▶ [Directions] In the rows below, switch "Search pane" to "Find pane" and repeat the lines with nothing else changed. Leave the pictures out of your answer.
Start
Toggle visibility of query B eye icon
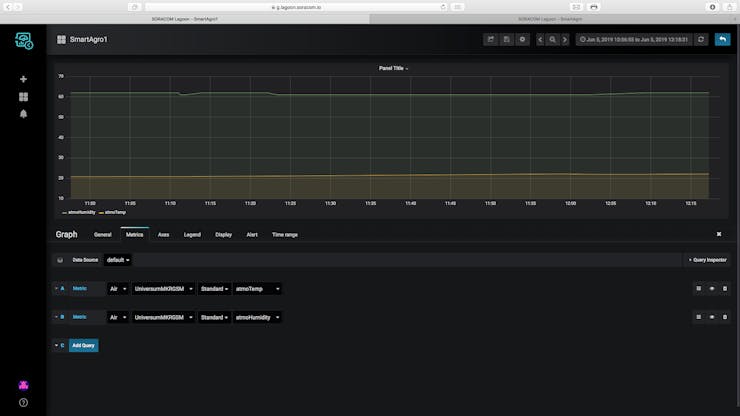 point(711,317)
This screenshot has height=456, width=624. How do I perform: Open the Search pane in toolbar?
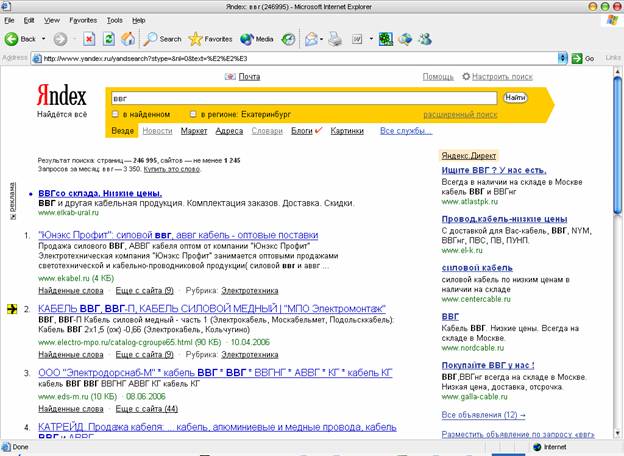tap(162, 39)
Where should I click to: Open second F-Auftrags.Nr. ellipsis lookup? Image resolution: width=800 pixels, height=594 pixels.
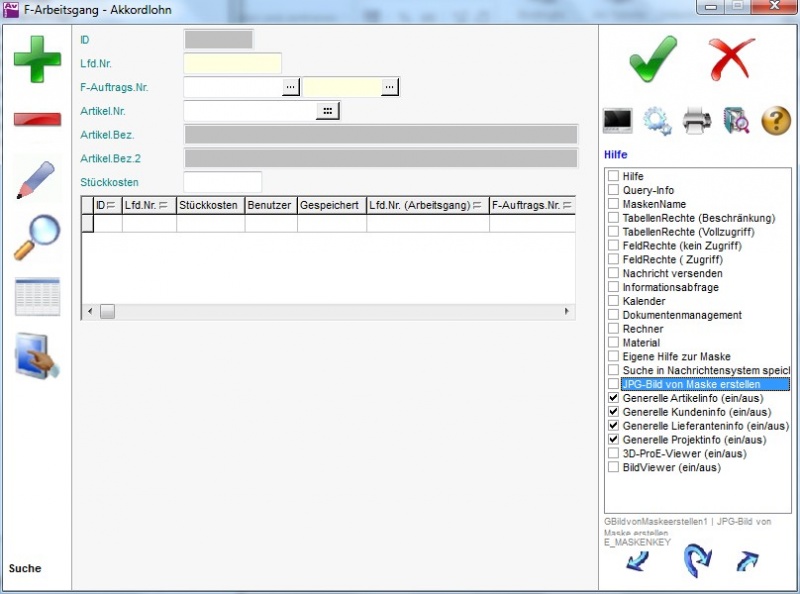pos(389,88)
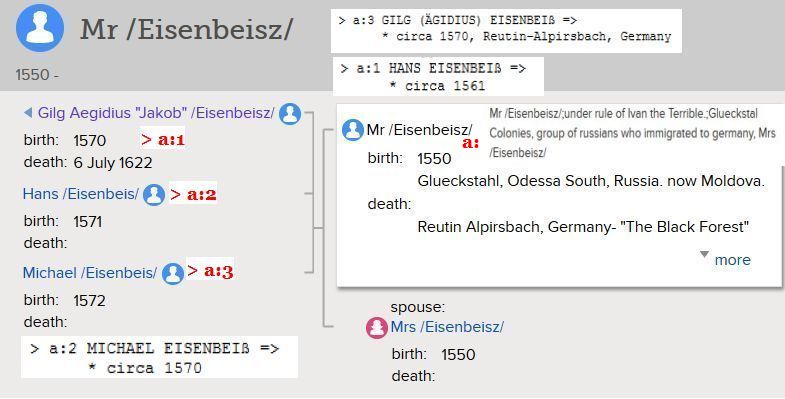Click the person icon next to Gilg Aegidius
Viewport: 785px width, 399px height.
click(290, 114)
End
▶ [Final result]
Toggle visibility of query B eye icon
 point(711,317)
This screenshot has height=456, width=624. How do I perform: Open the Find pane in toolbar?
tap(162, 39)
Where should I click to: Open second F-Auftrags.Nr. ellipsis lookup? Image resolution: width=800 pixels, height=594 pixels.
pos(389,88)
Click the person icon next to Gilg Aegidius
Viewport: 785px width, 399px height.
click(290, 114)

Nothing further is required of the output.